What lines in the records below hold the string "agent"? Please show them.

#### [Task input]
Content starts

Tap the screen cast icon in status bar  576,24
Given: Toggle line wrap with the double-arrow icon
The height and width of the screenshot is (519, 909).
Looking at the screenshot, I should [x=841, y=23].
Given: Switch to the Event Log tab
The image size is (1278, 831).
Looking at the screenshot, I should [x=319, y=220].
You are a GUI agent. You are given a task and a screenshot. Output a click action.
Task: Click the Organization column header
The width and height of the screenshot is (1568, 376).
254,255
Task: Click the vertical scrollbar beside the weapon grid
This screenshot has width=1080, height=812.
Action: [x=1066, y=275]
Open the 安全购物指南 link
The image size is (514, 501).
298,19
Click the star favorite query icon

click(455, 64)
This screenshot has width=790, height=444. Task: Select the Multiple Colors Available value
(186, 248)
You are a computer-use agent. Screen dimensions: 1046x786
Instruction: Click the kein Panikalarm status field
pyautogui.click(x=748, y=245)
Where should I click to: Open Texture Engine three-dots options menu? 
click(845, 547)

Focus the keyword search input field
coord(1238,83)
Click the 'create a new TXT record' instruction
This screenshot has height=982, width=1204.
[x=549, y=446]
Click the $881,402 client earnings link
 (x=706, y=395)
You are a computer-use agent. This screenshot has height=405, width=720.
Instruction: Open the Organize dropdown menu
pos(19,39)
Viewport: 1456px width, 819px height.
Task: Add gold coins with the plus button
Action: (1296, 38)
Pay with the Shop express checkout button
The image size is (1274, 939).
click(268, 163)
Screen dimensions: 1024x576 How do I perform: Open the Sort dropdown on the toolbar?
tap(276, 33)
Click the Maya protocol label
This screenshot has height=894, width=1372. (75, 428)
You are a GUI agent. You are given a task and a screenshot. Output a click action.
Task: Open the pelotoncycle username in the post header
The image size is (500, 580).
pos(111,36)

Content ends

#### [Result for this task]
You are a GUI agent. You are given a task and a screenshot. Output a click action.
You are a computer-use agent. Screen dimensions: 1046x786
You are a computer-use agent. This screenshot has height=405, width=720.
You are a GUI agent. You are given a task and a screenshot. Output a click action.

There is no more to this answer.